Cabe indicar que lo rítmico no sólo constituye un fenómeno auditivo; la danza, símbolo de la relación espacio tiempo, también comparte dicha propiedad integrando al unísono visión y audición, tal cual lo sucedido en el mito helénico de Ícaro. Dicha leyenda cuenta los andares de Ícaro y su padre Dédalo ambos prisioneros de Minos en la isla de Creta quienes a fin de escapar del cautiverio al que se encuentran sometidos, se valen de alas de cera que les llevan por los aires. Ícaro no corre buena suerte ya que protegiéndose de las olas del mar evitando sobrevolar muy bajo termina derretido por el Sol. Tal imagen fue plasmada por Matisse en un iconoclasta portafolio-libro titulado Jazz. En él la figura del personaje aparece suspendida en pleno vuelo absolutamente libre bajo un intensísimo cielo azul de estrellas amarillas; se trata de una aventura vigilada por ojos ocultos en una mancha roja que ha sido depositada en pleno centro de la silueta del Ícaro volador.
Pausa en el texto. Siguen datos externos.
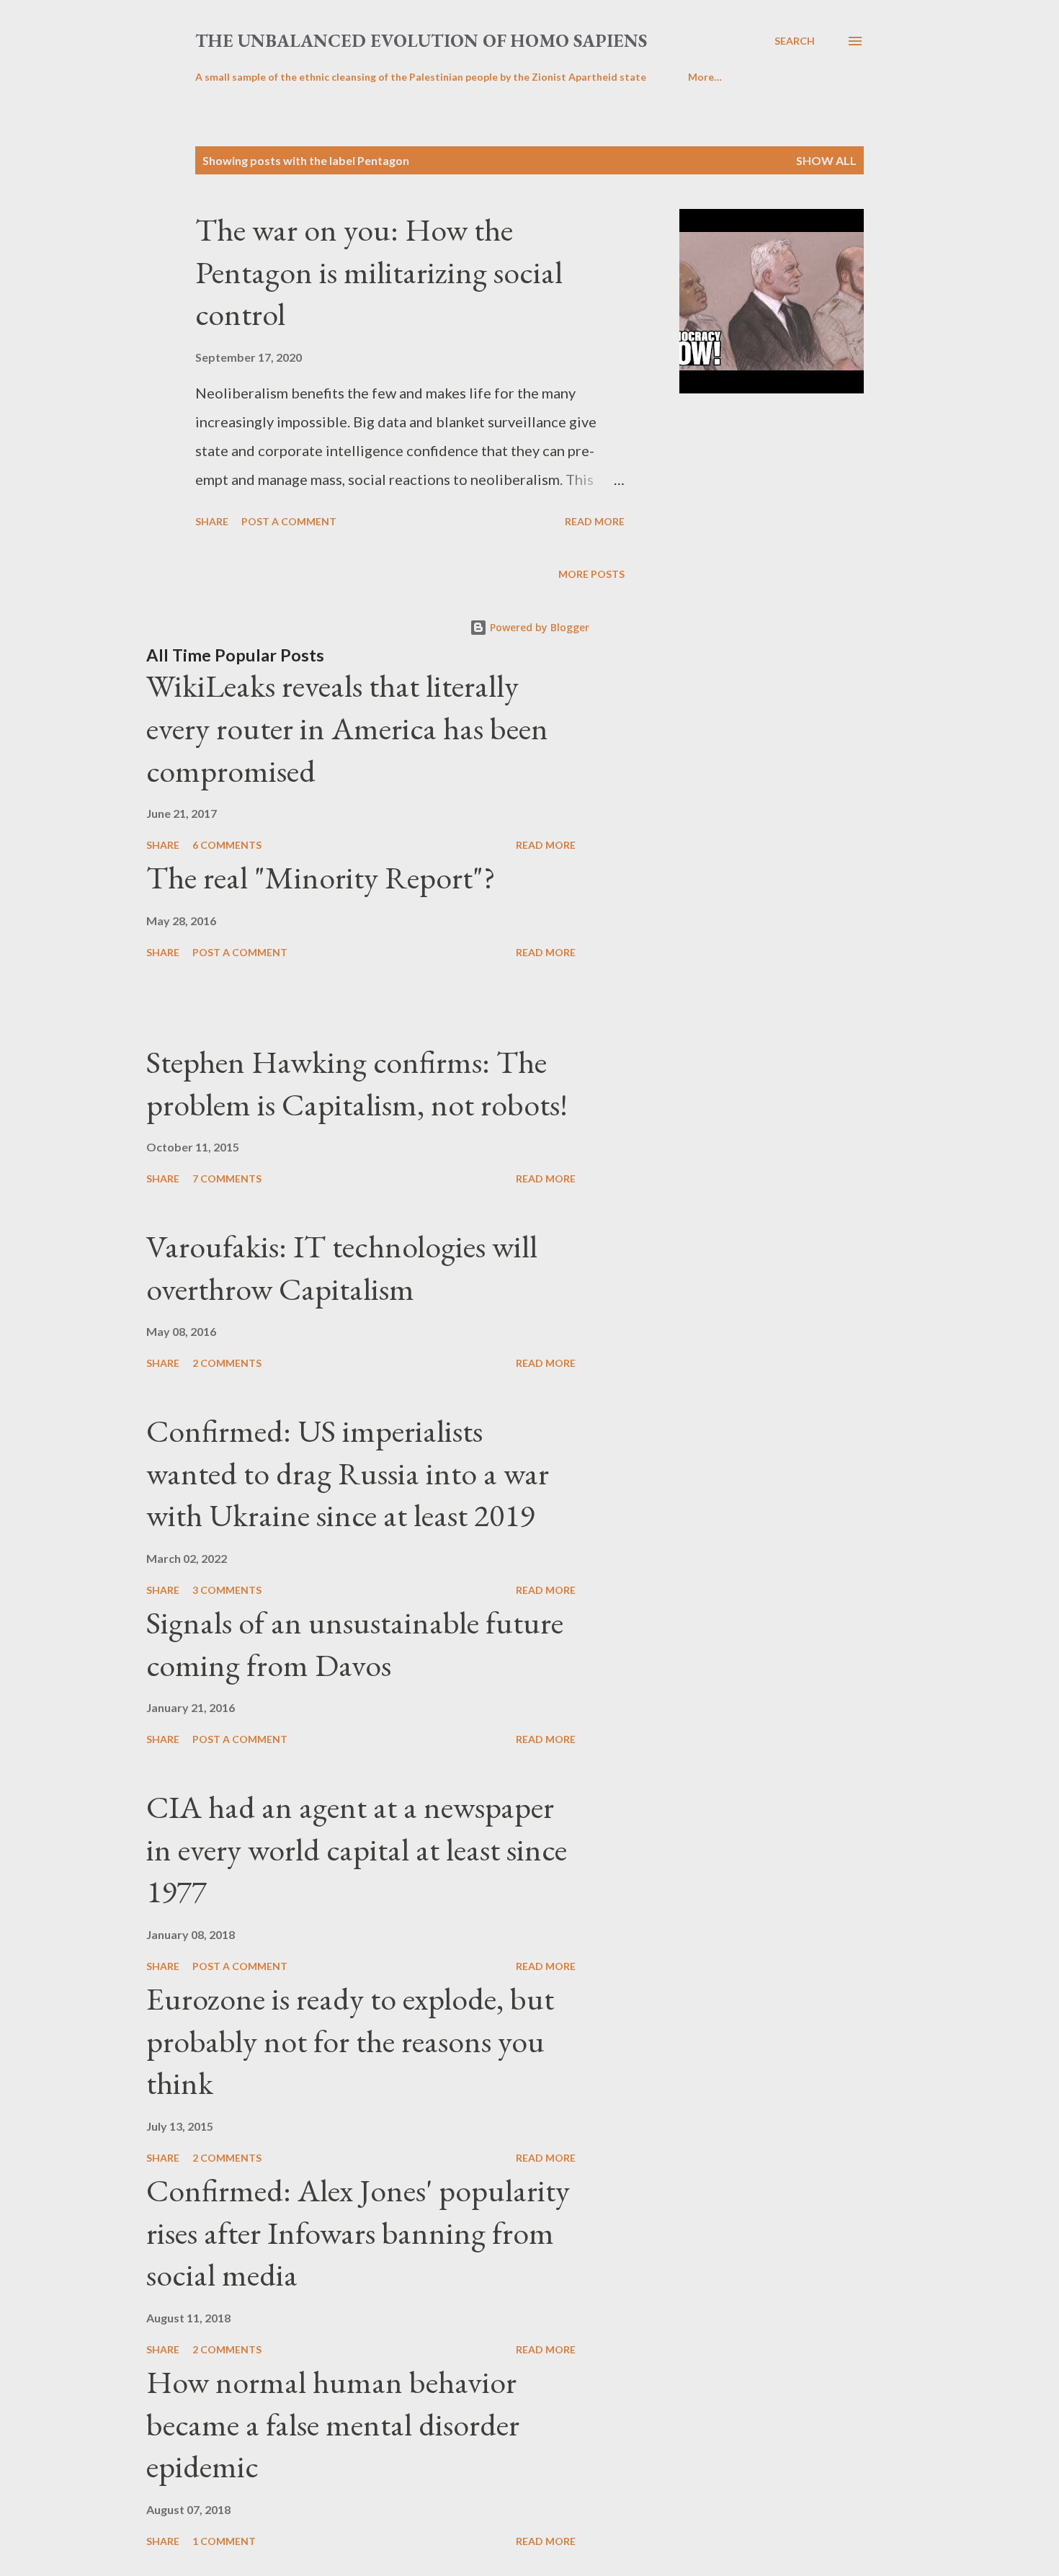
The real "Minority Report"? (321, 877)
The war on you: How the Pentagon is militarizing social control (379, 271)
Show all (826, 160)
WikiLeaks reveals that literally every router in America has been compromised (347, 727)
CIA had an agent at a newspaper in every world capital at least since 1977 (356, 1849)
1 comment (224, 2541)
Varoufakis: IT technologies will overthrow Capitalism (341, 1267)
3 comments (227, 1590)
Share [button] (211, 521)
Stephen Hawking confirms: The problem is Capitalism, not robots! (357, 1083)
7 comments (227, 1178)
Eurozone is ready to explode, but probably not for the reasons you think (350, 2040)
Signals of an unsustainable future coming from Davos (354, 1643)
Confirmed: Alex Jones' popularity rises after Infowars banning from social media (358, 2232)
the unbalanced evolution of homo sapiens (421, 40)
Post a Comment (288, 521)
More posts (591, 574)
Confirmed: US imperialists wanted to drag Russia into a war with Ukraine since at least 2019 (347, 1473)
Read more (595, 521)
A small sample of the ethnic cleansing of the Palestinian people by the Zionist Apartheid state (420, 77)
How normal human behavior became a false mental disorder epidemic (332, 2424)
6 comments (227, 845)
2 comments (227, 1363)
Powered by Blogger (538, 627)
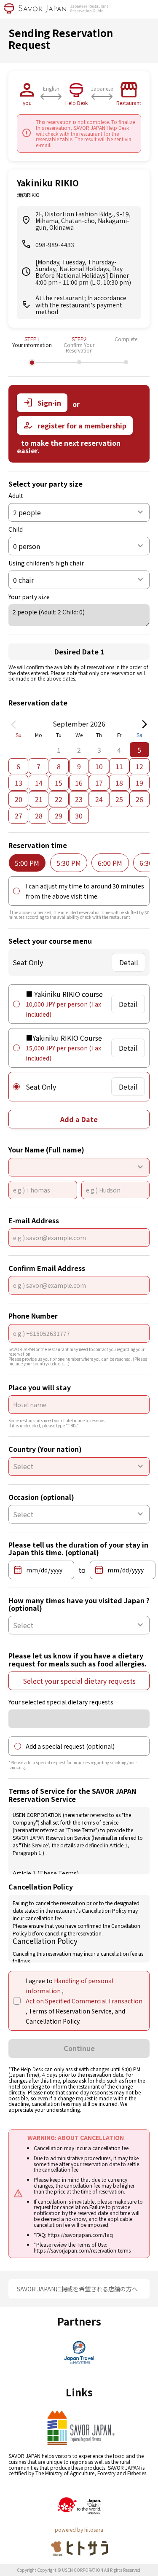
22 (58, 799)
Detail (128, 962)
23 (79, 799)
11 (119, 766)
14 (39, 783)
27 (18, 815)
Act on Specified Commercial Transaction (84, 2001)
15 (58, 783)
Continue (79, 2048)
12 (139, 766)
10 (99, 766)
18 (119, 783)
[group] (27, 862)
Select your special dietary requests (79, 1681)
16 (79, 783)
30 (79, 815)
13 (18, 783)
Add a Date (79, 1119)
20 (18, 799)
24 (99, 799)
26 (139, 799)
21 (39, 799)
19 (139, 783)
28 (39, 815)
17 (99, 783)
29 (58, 815)
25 (119, 799)
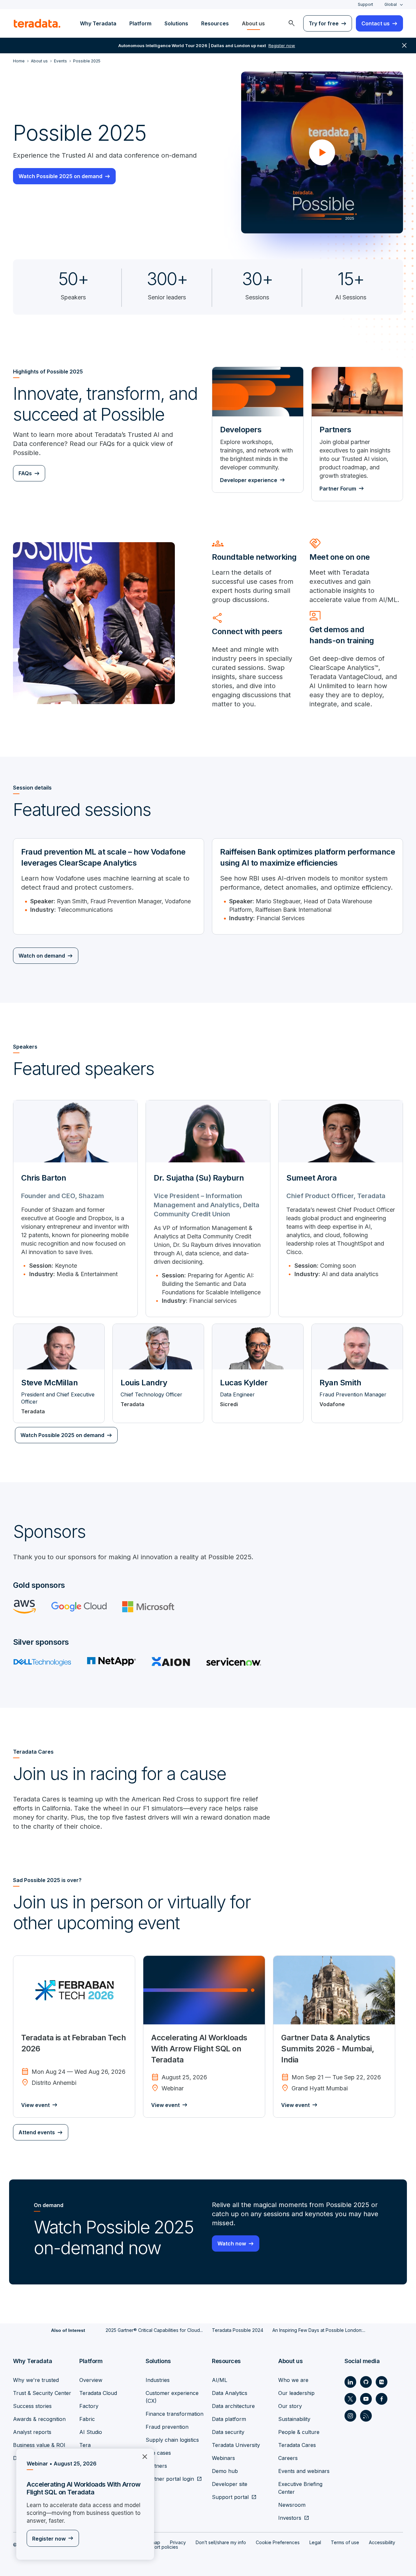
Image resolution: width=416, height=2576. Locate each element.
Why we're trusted (36, 2380)
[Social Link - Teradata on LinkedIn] (350, 2382)
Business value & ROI (39, 2445)
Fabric (87, 2419)
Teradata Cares (297, 2445)
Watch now (231, 2243)
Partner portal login (170, 2479)
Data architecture (233, 2406)
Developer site (229, 2484)
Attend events (37, 2132)
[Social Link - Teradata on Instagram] (350, 2416)
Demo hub (225, 2471)
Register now (49, 2538)
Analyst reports (32, 2432)
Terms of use (345, 2542)
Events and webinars (304, 2471)
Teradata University (236, 2445)
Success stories (32, 2406)
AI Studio (90, 2432)
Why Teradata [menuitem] (98, 23)
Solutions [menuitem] (176, 23)
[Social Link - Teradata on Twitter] (350, 2399)
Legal (315, 2542)
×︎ (142, 2456)
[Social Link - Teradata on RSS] (366, 2416)
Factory (88, 2406)
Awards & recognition (39, 2419)
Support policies (160, 2547)
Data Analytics (229, 2393)
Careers (288, 2458)
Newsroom (292, 2505)
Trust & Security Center (42, 2393)
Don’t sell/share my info (221, 2542)
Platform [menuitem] (140, 23)
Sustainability (294, 2419)
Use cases (158, 2453)
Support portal (230, 2497)
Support (365, 4)
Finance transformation (174, 2414)
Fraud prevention (167, 2427)
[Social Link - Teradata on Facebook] (381, 2399)
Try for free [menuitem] (324, 23)
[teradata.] (37, 23)
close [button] (404, 45)
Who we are (293, 2380)
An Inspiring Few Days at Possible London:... (318, 2330)
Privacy (178, 2542)
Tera (85, 2445)
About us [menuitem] (253, 23)
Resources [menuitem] (215, 23)
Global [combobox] (390, 4)
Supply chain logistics (172, 2440)
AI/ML (219, 2380)
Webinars (223, 2458)
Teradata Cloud (98, 2393)
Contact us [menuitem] (375, 23)
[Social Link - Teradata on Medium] (381, 2382)
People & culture (298, 2432)
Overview (90, 2380)
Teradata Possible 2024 (237, 2330)
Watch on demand (42, 955)
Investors (289, 2518)
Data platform (229, 2419)
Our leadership (296, 2393)
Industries (158, 2380)
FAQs (25, 473)
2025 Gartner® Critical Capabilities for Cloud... (154, 2330)
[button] (322, 152)
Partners (156, 2466)
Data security (228, 2432)
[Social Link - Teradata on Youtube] (366, 2399)
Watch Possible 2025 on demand (60, 176)
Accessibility (382, 2542)
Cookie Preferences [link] (278, 2542)
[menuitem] (291, 23)
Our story (290, 2406)
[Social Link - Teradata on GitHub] (366, 2382)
Para muchos, aquella gota es el corazón del amante (Ícaro) quien poseído por el deseo (las alas) sucumbe ante la amada (el Sol) en una danza final.
El diccionario Oxford Companion to the Music define ritmo como “el rostro de la música que afronta el tiempo”; ¿cómo aplicar esto al ritmo cardiaco? se pregunta el médico polaco Andrzej Szczeklik. En el ensayo Catarsis responde: “La oleada de sangre llega a miles de millones de nuestras células y, como una ola que lame la arena de la costa, las roza apenas y se aleja para regresar al cabo de un instante preciso. Nuestros órganos interiores y las células que los forman se mecen sin cesar al compás de la marea, ora creciente, ora vacilante. Ellos sí que sienten, oyen el rumor y el ritmo de la sangre que ‘enlaza costas lejanas con el hilo del entendimiento’ y les habla del paso del tiempo” tal vez en espera de la poesía, “el medio más eficaz para mover los corazones”.
Parecería que el corazón poético, armado de tempo y movimiento propios traza los pasos de su dueño. Tal como lo enunciaba el poeta chino Lu Yün en los albores del primer milenio: Retirado del mundo disfruto silencio y soledad /Amarro mi puerta /Helechos y raíces cubren mi ventana /Mi espíritu está en armonía con la primavera /Al final del año el estío llega a mi corazón /Imito esos cambios cósmicos y hago de mi cabaña el Universo.